* WORK REQUIRED:
Extend the text on revocable trusts, picking up after its final sentence.

:: TEXT FOR ANALYSIS

What is a Revocable Trust?
A Revocable Trust is a legal document where you transfer ownership of your assets during your lifetime while retaining the ability to modify, amend, or fully revoke the Trust. A Revocable Trust sets forth the terms under which the assets are owned and managed while you’re alive and their disposition in the event of your incapacity or death.
Who are the parties to a Revocable Trust?
You, as the “Grantor” create the Revocable Trust. As the Grantor, you appoint a “Trustee” to manage the assets owned by the Trust. You can serve as the Trustee during your lifetime. You appoint “Successor Trustees” to manage the Trust in the event of your incapacity or death. The “Beneficiaries” are the individuals or entities that will receive the benefit of the assets owned by the Trust. You may be the sole beneficiary of your Revocable Trust during your lifetime, and you can set forth the terms of the distribution of the assets after your death – just as you would in a Last Will and Testament.
How does a Revocable Trust operate?
During your lifetime, a Revocable Trust allows you to maintain complete control over the assets owned by the Trust. This includes transferring assets in and out of the Trust and also buying or selling certain assets or property through the Trust. You can also retain the ability to amend the terms of the Revocable Trust, including changing the distribution of assets upon your death and who serves as Successor Trustee. At your death, your Revocable Trust becomes irrevocable, and your Successor Trustee administers the Trust and distributes the assets according to its provisions.
How do you fund a Revocable Trust?
To take full advantage of a Revocable Trust you must transfer ownership of all your assets to the Revocable Trust. This can include bank accounts, investment accounts, closely held business interests, real estate and tangible personal property. These transfers are accomplished by retitling the assets into the name of your Revocable Trust. Bank accounts, investment accounts, mutual funds and individuals bonds and securities can be transferred to a new account in the name of your Revocable Trust. Real estate can be transferred to the Trust by a deed, and business interests can be transferred to the Trust by an assignment. To ensure the transfers are done correctly, the assistance of an experienced attorney would be helpful.
Does a Revocable Trust avoid probate?
Yes, as soon as all of your assets are either titled in the name of the Revocable Trust or otherwise owned as non-probate assets. Examples of non-probate assets outside of your Trust would include jointly held assets, like a jointly held residence, or assets payable to an individual, like an insurance policy. If all your assets are in your Revocable Trust, jointly held, or payable to a named beneficiary, then the probate of Last Will and Testament will not be necessary. After you pass away, the Trustee of your Revocable Trust has the immediate authority to distribute assets pursuant to the terms of the Revocable Trust without going through the probate process.

::::
:: DATA FOR ANALYSIS

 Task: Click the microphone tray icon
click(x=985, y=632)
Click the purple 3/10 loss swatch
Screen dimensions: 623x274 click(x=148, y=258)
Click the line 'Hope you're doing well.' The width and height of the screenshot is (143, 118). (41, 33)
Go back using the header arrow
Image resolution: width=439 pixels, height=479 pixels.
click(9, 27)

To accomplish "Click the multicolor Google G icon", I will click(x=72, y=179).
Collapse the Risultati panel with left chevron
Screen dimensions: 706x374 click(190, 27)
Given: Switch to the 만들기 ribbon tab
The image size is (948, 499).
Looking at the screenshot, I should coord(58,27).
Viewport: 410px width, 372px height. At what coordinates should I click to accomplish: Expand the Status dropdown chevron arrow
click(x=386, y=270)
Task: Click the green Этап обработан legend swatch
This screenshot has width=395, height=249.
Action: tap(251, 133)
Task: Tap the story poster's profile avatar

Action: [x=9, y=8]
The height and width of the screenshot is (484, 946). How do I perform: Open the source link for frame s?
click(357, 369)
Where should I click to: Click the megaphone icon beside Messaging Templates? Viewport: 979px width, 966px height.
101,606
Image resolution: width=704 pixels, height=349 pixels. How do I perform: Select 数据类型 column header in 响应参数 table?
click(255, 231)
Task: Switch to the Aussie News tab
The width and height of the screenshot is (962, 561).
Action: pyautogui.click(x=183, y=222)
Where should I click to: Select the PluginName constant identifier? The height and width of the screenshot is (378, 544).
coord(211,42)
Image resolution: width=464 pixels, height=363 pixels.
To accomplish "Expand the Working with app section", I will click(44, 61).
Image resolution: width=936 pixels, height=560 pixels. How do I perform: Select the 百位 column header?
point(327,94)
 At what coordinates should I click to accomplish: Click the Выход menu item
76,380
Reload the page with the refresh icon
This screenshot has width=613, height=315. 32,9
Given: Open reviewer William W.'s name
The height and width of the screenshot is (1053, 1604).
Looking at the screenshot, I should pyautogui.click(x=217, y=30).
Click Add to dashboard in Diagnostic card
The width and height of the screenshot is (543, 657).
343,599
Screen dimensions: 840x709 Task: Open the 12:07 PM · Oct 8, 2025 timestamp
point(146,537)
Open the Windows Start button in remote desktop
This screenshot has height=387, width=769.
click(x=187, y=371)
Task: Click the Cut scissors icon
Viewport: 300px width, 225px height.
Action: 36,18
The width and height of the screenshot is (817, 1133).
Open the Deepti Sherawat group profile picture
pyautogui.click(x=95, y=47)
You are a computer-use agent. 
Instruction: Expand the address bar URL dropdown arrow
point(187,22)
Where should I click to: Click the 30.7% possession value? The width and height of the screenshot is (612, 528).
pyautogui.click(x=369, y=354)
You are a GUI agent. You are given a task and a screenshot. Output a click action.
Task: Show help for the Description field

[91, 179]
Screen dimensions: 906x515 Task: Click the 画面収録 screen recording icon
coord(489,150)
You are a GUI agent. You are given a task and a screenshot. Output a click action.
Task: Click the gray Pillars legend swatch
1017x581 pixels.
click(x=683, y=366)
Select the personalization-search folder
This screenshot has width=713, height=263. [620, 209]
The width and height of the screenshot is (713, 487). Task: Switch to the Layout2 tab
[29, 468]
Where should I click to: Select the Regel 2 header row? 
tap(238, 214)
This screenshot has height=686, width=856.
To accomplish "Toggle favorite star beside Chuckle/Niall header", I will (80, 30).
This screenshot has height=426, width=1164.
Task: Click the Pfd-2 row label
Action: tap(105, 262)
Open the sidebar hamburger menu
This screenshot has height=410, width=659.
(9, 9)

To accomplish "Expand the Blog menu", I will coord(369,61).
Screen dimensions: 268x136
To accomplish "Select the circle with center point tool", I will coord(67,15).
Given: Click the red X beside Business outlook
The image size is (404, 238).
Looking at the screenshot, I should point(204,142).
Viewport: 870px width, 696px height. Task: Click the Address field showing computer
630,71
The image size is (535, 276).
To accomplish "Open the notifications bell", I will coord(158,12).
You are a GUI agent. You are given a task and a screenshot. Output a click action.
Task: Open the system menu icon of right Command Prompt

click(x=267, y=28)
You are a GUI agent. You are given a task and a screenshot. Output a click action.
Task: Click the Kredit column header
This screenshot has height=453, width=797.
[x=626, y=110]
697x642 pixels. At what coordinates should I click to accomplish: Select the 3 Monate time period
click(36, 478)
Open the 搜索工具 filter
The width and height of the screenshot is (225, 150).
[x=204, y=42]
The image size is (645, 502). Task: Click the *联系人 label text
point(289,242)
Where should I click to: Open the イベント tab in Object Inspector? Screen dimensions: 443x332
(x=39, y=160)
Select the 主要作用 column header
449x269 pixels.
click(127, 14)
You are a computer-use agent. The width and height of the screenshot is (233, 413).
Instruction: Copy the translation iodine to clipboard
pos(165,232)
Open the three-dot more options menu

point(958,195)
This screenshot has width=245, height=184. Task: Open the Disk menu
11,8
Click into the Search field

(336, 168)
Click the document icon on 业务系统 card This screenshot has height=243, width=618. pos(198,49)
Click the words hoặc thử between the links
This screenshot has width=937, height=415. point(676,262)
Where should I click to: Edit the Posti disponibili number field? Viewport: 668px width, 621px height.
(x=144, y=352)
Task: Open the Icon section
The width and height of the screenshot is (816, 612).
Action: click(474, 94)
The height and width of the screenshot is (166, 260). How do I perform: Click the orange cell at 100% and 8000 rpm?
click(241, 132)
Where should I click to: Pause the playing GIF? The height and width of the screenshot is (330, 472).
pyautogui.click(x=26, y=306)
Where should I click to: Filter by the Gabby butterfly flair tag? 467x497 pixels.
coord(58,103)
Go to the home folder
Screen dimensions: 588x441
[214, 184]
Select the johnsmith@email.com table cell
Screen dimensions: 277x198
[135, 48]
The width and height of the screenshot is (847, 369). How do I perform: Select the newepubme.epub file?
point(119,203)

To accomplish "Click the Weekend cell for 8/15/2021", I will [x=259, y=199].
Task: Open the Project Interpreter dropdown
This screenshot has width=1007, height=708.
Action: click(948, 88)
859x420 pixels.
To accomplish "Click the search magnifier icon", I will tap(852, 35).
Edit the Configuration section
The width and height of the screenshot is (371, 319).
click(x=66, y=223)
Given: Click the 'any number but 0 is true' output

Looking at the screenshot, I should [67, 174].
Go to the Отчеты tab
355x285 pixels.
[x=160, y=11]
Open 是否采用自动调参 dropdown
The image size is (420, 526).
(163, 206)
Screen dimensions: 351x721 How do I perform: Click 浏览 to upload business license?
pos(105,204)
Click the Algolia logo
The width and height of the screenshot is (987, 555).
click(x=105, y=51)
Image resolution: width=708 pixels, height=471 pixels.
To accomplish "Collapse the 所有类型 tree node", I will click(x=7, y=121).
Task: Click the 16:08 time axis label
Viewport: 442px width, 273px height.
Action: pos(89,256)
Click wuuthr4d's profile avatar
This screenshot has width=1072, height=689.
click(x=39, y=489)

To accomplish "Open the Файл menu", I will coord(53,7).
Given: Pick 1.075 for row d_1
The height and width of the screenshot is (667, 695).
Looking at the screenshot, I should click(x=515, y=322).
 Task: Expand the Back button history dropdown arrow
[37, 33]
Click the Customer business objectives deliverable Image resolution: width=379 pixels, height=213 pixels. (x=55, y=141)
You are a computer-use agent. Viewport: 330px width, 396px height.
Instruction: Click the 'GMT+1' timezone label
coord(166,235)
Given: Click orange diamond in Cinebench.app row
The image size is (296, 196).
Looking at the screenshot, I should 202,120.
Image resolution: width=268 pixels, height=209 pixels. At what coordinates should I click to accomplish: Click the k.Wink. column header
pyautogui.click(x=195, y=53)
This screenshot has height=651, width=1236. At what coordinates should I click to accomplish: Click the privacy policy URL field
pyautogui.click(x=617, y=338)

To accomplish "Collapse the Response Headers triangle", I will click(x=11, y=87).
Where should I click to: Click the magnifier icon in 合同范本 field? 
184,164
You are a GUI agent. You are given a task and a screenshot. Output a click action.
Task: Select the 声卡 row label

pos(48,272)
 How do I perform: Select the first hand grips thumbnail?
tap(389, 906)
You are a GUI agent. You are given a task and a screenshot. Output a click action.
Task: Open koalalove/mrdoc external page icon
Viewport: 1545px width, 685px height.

::::

* ANSWER BELOW:
When might you consider a Revocable Trust?
While anyone has the ability to create a Revocable Trust, it may not be appropriate for everyone. Individuals with limited assets might find other estate planning tools more suitable and affordable.
A Revocable Trust plan is particularly beneficial for individuals who own real estate in multiple states, have complex asset structures, want to provide for seamless management during incapacity or who want to avoid the probate process.
What are the Common Misconceptions?
There are several misconceptions about Revocable Trusts.
First, simply creating the Revocable Trust is all you need to do. This is incorrect. To receive the full benefits of the Revocable Trust, you must properly transfer your assets to the Revocable Trust.
Second, a Revocable Trust offers tax benefits. This is incorrect. A Revocable Trust does not have any income tax benefit during your lifetime and does not provide an estate tax benefit at your death.
Third, a Revocable Trust is a trust that provides asset protection and can be used for long-term care planning purposes. This is incorrect. Generally, a Revocable Trust will not protect your assets from your creditors. It will also not protect your assets for long term care purposes. If you want to engage in Medicaid Planning to address potential nursing home costs, you will need to consider other planning tools including Irrevocable Trusts.
Fourth, if you create a Revocable Trust then you do not need a Last Will and Testament. This is incorrect. At the time you create the Revocable Trust, you should also create a “Pour-Over Last Will and Testament”. In the event you do not transfer all of your assets to your Revocable Trust prior to your death, your “Pour-Over Last Will and Testament” will direct that those assets be distributed pursuant to your Revocable Trust.
Trying to decide whether a Revocable Trust or a Last Will and Testament is appropriate for your estate planning can be challenging. It is advisable to seek the guidance of an experienced estate planning professional to ensure you have the plan that is best for you.
James D. Wighaus is an Associate Attorney with O’Connell and Aronowitz, 6 Airport Park Boulevard, Latham, New York. James’ practice is focused in the areas of corporate law, and trusts and estates law, including estate planning, long-term care planning, estate tax planning and estate administration. James can be reached at (518) 694-5698, jwighaus@oalaw.com and www.oalaw.com.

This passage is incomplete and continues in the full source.